Please rescale the data from the line with "The width and height of the screenshot is (696, 873)." to the line with "click(x=320, y=1334)" and write all of those lines out again, requests included. Multiply every click coordinate in the answers by 1.4 and round each to a whole number, with halves going up.
<<<<
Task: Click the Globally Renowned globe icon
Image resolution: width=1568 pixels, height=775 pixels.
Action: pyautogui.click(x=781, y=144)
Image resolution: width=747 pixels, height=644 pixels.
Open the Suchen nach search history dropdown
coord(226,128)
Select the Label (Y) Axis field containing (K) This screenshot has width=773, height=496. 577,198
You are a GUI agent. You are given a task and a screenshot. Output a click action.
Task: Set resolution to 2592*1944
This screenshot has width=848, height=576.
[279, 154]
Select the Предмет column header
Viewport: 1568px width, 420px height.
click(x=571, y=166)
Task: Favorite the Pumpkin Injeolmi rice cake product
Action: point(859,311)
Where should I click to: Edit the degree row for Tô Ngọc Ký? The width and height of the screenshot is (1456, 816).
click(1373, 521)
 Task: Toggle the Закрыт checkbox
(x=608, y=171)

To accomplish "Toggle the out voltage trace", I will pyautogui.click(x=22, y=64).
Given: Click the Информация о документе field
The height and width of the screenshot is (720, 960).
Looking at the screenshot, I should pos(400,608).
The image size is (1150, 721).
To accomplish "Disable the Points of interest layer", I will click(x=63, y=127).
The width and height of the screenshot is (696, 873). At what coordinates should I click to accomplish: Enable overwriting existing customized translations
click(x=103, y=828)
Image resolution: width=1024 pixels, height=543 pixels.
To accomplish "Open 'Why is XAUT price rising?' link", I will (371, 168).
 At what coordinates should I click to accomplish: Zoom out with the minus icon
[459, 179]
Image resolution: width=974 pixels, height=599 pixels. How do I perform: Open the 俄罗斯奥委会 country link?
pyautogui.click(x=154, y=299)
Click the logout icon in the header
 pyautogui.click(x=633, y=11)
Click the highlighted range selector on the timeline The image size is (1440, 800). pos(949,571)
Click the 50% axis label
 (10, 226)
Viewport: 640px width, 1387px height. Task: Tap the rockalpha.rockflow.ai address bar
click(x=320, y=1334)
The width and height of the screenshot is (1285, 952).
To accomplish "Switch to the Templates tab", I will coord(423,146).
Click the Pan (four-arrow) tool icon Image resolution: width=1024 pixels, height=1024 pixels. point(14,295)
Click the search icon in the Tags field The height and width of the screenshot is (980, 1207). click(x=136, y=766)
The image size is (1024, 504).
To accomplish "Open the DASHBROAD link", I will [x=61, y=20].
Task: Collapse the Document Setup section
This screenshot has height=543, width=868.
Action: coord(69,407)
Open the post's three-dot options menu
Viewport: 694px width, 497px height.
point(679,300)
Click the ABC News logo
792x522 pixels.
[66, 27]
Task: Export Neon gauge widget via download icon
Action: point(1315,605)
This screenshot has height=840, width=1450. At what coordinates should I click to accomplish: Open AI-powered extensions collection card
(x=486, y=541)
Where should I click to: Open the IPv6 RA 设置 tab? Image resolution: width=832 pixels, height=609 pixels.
>>>>
## EXERCISE ANSWER
The width and height of the screenshot is (696, 873). At what coordinates should I click to accomplish: Enable overwriting existing customized translations
click(x=144, y=1159)
Image resolution: width=1024 pixels, height=543 pixels.
To accomplish "Open 'Why is XAUT price rising?' link", I will (519, 235).
 At what coordinates should I click to accomplish: Zoom out with the minus icon
[643, 251]
Image resolution: width=974 pixels, height=599 pixels. How do I perform: Open the 俄罗斯奥委会 country link?
pyautogui.click(x=216, y=419)
Click the logout icon in the header
 pyautogui.click(x=886, y=15)
Click the highlighted range selector on the timeline The image size is (1440, 800). pos(1329,799)
Click the 50% axis label
 (14, 316)
Viewport: 640px width, 1387px height. Task: Tap the rockalpha.rockflow.ai address bar
click(x=448, y=1868)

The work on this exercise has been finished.